### Try it
Return all the entries below exactly as they were given.

### Exercise data

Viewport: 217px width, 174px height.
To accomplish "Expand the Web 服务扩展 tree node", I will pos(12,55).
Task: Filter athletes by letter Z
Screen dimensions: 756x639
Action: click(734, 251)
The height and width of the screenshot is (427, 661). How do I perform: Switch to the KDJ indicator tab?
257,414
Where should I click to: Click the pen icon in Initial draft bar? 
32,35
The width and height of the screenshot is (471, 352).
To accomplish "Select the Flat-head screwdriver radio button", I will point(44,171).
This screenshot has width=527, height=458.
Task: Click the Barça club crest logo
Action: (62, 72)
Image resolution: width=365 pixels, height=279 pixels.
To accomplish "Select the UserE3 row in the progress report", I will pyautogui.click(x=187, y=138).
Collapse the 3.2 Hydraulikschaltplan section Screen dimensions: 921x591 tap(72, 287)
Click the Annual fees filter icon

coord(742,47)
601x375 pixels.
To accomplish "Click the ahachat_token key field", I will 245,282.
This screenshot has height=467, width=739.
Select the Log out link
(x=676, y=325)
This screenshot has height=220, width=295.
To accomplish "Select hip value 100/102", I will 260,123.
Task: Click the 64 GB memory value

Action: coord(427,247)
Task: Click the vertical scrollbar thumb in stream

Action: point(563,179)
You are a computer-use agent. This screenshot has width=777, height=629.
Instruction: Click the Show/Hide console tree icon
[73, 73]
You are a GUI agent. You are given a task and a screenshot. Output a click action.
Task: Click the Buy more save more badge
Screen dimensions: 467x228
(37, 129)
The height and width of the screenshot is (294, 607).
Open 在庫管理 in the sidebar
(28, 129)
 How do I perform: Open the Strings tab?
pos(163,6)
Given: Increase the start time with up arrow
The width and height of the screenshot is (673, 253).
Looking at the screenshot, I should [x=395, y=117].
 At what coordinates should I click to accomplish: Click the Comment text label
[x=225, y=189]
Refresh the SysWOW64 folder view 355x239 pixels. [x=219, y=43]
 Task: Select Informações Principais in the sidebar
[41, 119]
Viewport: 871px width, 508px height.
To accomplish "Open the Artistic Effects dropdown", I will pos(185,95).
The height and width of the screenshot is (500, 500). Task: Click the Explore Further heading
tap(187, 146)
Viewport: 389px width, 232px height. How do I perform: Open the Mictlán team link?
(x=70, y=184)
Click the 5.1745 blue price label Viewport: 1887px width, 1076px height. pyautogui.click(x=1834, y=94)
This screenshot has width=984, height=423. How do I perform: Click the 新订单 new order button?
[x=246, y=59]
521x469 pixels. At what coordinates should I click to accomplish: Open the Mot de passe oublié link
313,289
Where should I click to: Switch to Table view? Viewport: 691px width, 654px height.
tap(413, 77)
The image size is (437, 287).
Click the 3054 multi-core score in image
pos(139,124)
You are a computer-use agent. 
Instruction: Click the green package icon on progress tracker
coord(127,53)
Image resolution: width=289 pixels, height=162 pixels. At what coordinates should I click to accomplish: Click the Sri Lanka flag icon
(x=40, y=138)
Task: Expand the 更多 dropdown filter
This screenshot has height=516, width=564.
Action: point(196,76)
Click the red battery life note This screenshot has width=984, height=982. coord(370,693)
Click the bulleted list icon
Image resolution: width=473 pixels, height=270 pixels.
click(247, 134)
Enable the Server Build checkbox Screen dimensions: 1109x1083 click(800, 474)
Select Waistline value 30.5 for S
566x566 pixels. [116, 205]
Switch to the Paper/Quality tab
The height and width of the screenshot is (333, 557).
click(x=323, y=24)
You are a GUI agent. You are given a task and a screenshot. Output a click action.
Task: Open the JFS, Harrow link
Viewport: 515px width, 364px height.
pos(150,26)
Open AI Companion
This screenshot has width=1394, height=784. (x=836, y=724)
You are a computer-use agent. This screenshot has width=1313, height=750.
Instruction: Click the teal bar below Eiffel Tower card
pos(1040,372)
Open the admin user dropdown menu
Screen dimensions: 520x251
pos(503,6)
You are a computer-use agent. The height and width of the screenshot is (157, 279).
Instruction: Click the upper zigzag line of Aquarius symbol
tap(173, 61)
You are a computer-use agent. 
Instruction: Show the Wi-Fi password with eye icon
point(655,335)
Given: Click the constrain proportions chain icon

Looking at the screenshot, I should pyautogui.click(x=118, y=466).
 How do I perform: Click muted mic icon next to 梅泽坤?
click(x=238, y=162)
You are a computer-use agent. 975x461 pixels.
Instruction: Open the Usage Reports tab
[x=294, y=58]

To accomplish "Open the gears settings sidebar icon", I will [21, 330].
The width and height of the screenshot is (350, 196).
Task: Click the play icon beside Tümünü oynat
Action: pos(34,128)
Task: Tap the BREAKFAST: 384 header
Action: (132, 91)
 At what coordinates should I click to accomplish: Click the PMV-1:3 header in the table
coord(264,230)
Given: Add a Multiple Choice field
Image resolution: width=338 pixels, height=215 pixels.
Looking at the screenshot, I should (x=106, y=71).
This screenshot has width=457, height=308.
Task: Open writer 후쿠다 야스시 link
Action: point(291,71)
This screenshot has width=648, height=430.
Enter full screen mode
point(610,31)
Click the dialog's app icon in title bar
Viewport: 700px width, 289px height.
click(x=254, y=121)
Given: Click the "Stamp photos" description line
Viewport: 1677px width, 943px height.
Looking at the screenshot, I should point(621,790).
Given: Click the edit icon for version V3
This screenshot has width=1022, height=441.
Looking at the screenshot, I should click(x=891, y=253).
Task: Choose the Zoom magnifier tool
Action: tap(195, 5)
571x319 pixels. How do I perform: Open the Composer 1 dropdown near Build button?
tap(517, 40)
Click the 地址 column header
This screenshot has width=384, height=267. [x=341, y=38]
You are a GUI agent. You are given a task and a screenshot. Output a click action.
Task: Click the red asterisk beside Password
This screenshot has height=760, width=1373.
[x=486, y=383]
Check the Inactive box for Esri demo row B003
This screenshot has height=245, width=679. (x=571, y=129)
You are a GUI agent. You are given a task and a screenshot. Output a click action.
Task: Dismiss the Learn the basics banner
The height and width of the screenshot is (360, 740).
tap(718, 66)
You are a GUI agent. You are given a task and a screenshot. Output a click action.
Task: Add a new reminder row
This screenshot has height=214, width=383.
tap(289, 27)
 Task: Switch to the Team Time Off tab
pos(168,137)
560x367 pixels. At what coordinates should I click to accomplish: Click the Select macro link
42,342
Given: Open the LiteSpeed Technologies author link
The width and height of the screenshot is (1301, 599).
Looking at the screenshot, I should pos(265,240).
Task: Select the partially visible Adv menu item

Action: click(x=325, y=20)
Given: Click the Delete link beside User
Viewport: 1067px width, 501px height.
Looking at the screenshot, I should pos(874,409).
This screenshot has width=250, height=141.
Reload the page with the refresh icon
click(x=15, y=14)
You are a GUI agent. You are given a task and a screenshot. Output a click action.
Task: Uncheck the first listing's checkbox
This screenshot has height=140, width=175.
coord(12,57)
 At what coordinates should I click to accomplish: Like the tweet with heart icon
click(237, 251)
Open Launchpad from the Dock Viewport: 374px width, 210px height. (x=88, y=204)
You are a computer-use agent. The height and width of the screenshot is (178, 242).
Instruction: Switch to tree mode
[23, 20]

### Result below
Viewport: 217px width, 174px height.
To accomplish "Expand the Web 服务扩展 tree node", I will pos(12,55).
Task: Filter athletes by letter Z
Screen dimensions: 756x639
Action: click(734, 251)
The height and width of the screenshot is (427, 661). How do I perform: Switch to the KDJ indicator tab?
257,414
Where should I click to: Click the pen icon in Initial draft bar? 
32,35
The width and height of the screenshot is (471, 352).
To accomplish "Select the Flat-head screwdriver radio button", I will point(44,171).
This screenshot has width=527, height=458.
Task: Click the Barça club crest logo
Action: (62, 72)
Image resolution: width=365 pixels, height=279 pixels.
To accomplish "Select the UserE3 row in the progress report", I will pyautogui.click(x=187, y=138).
Collapse the 3.2 Hydraulikschaltplan section Screen dimensions: 921x591 tap(72, 287)
Click the Annual fees filter icon

coord(742,47)
601x375 pixels.
To accomplish "Click the ahachat_token key field", I will 245,282.
This screenshot has height=467, width=739.
Select the Log out link
(x=676, y=325)
This screenshot has height=220, width=295.
To accomplish "Select hip value 100/102", I will 260,123.
Task: Click the 64 GB memory value

Action: coord(427,247)
Task: Click the vertical scrollbar thumb in stream

Action: point(563,179)
You are a computer-use agent. This screenshot has width=777, height=629.
Instruction: Click the Show/Hide console tree icon
[73, 73]
You are a GUI agent. You are given a task and a screenshot. Output a click action.
Task: Click the Buy more save more badge
Screen dimensions: 467x228
(37, 129)
The height and width of the screenshot is (294, 607).
Open 在庫管理 in the sidebar
(28, 129)
 How do I perform: Open the Strings tab?
pos(163,6)
Given: Increase the start time with up arrow
The width and height of the screenshot is (673, 253).
Looking at the screenshot, I should [x=395, y=117].
 At what coordinates should I click to accomplish: Click the Comment text label
[x=225, y=189]
Refresh the SysWOW64 folder view 355x239 pixels. [x=219, y=43]
 Task: Select Informações Principais in the sidebar
[41, 119]
Viewport: 871px width, 508px height.
To accomplish "Open the Artistic Effects dropdown", I will pos(185,95).
The height and width of the screenshot is (500, 500). Task: Click the Explore Further heading
tap(187, 146)
Viewport: 389px width, 232px height. How do I perform: Open the Mictlán team link?
(x=70, y=184)
Click the 5.1745 blue price label Viewport: 1887px width, 1076px height. pyautogui.click(x=1834, y=94)
This screenshot has width=984, height=423. How do I perform: Click the 新订单 new order button?
[x=246, y=59]
521x469 pixels. At what coordinates should I click to accomplish: Open the Mot de passe oublié link
313,289
Where should I click to: Switch to Table view? Viewport: 691px width, 654px height.
tap(413, 77)
The image size is (437, 287).
Click the 3054 multi-core score in image
pos(139,124)
You are a computer-use agent. 
Instruction: Click the green package icon on progress tracker
coord(127,53)
Image resolution: width=289 pixels, height=162 pixels. At what coordinates should I click to accomplish: Click the Sri Lanka flag icon
(x=40, y=138)
Task: Expand the 更多 dropdown filter
This screenshot has height=516, width=564.
Action: point(196,76)
Click the red battery life note This screenshot has width=984, height=982. coord(370,693)
Click the bulleted list icon
Image resolution: width=473 pixels, height=270 pixels.
click(247, 134)
Enable the Server Build checkbox Screen dimensions: 1109x1083 click(800, 474)
Select Waistline value 30.5 for S
566x566 pixels. [116, 205]
Switch to the Paper/Quality tab
The height and width of the screenshot is (333, 557).
click(x=323, y=24)
You are a GUI agent. You are given a task and a screenshot. Output a click action.
Task: Open the JFS, Harrow link
Viewport: 515px width, 364px height.
pos(150,26)
Open AI Companion
This screenshot has width=1394, height=784. (x=836, y=724)
You are a computer-use agent. This screenshot has width=1313, height=750.
Instruction: Click the teal bar below Eiffel Tower card
pos(1040,372)
Open the admin user dropdown menu
Screen dimensions: 520x251
pos(503,6)
You are a computer-use agent. The height and width of the screenshot is (157, 279).
Instruction: Click the upper zigzag line of Aquarius symbol
tap(173, 61)
You are a computer-use agent. 
Instruction: Show the Wi-Fi password with eye icon
point(655,335)
Given: Click the constrain proportions chain icon

Looking at the screenshot, I should pyautogui.click(x=118, y=466).
 How do I perform: Click muted mic icon next to 梅泽坤?
click(x=238, y=162)
You are a computer-use agent. 975x461 pixels.
Instruction: Open the Usage Reports tab
[x=294, y=58]

To accomplish "Open the gears settings sidebar icon", I will [21, 330].
The width and height of the screenshot is (350, 196).
Task: Click the play icon beside Tümünü oynat
Action: pos(34,128)
Task: Tap the BREAKFAST: 384 header
Action: (132, 91)
 At what coordinates should I click to accomplish: Click the PMV-1:3 header in the table
coord(264,230)
Given: Add a Multiple Choice field
Image resolution: width=338 pixels, height=215 pixels.
Looking at the screenshot, I should (x=106, y=71).
This screenshot has width=457, height=308.
Task: Open writer 후쿠다 야스시 link
Action: point(291,71)
This screenshot has width=648, height=430.
Enter full screen mode
point(610,31)
Click the dialog's app icon in title bar
Viewport: 700px width, 289px height.
click(x=254, y=121)
Given: Click the "Stamp photos" description line
Viewport: 1677px width, 943px height.
Looking at the screenshot, I should point(621,790).
Given: Click the edit icon for version V3
This screenshot has width=1022, height=441.
Looking at the screenshot, I should click(x=891, y=253).
Task: Choose the Zoom magnifier tool
Action: tap(195, 5)
571x319 pixels. How do I perform: Open the Composer 1 dropdown near Build button?
tap(517, 40)
Click the 地址 column header
This screenshot has width=384, height=267. [x=341, y=38]
You are a GUI agent. You are given a task and a screenshot. Output a click action.
Task: Click the red asterisk beside Password
This screenshot has height=760, width=1373.
[x=486, y=383]
Check the Inactive box for Esri demo row B003
This screenshot has height=245, width=679. (x=571, y=129)
You are a GUI agent. You are given a task and a screenshot. Output a click action.
Task: Dismiss the Learn the basics banner
The height and width of the screenshot is (360, 740).
tap(718, 66)
You are a GUI agent. You are given a task and a screenshot. Output a click action.
Task: Add a new reminder row
This screenshot has height=214, width=383.
tap(289, 27)
 Task: Switch to the Team Time Off tab
pos(168,137)
560x367 pixels. At what coordinates should I click to accomplish: Click the Select macro link
42,342
Given: Open the LiteSpeed Technologies author link
The width and height of the screenshot is (1301, 599).
Looking at the screenshot, I should pos(265,240).
Task: Select the partially visible Adv menu item

Action: click(x=325, y=20)
Given: Click the Delete link beside User
Viewport: 1067px width, 501px height.
Looking at the screenshot, I should pos(874,409).
This screenshot has width=250, height=141.
Reload the page with the refresh icon
click(x=15, y=14)
You are a GUI agent. You are given a task and a screenshot. Output a click action.
Task: Uncheck the first listing's checkbox
This screenshot has height=140, width=175.
coord(12,57)
 At what coordinates should I click to accomplish: Like the tweet with heart icon
click(237, 251)
Open Launchpad from the Dock Viewport: 374px width, 210px height. (x=88, y=204)
You are a computer-use agent. The height and width of the screenshot is (178, 242).
Instruction: Switch to tree mode
[23, 20]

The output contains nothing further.